--- START ---

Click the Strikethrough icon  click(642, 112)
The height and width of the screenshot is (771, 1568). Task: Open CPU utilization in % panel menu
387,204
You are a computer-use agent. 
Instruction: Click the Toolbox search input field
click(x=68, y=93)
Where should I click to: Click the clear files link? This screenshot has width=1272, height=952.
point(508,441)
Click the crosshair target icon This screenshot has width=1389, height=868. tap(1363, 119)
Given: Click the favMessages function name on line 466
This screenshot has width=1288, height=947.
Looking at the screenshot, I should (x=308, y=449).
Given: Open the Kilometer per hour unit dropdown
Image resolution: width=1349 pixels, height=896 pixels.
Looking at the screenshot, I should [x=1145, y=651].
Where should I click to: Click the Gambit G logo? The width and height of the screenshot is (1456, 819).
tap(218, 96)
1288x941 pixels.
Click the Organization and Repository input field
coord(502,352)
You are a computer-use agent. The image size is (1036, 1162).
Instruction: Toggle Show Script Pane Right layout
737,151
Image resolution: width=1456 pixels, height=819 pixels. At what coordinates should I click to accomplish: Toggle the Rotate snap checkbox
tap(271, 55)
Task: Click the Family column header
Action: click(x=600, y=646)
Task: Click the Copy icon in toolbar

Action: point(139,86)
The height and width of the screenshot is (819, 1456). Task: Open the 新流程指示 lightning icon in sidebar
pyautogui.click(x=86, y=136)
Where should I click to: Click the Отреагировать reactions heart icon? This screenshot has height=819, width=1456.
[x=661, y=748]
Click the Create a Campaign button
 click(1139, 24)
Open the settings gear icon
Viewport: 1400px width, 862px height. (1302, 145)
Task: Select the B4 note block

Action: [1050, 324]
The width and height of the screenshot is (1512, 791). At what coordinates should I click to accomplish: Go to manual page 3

--- END ---

> HOW TO COMPLETE THIS TASK
Begin at the first line of the records above and quote every line verbatim through the one that contains "Given: Click the".

> SOLUTION FOR THIS TASK
Click the Strikethrough icon  click(642, 112)
The height and width of the screenshot is (771, 1568). Task: Open CPU utilization in % panel menu
387,204
You are a computer-use agent. 
Instruction: Click the Toolbox search input field
click(x=68, y=93)
Where should I click to: Click the clear files link? This screenshot has width=1272, height=952.
point(508,441)
Click the crosshair target icon This screenshot has width=1389, height=868. tap(1363, 119)
Given: Click the favMessages function name on line 466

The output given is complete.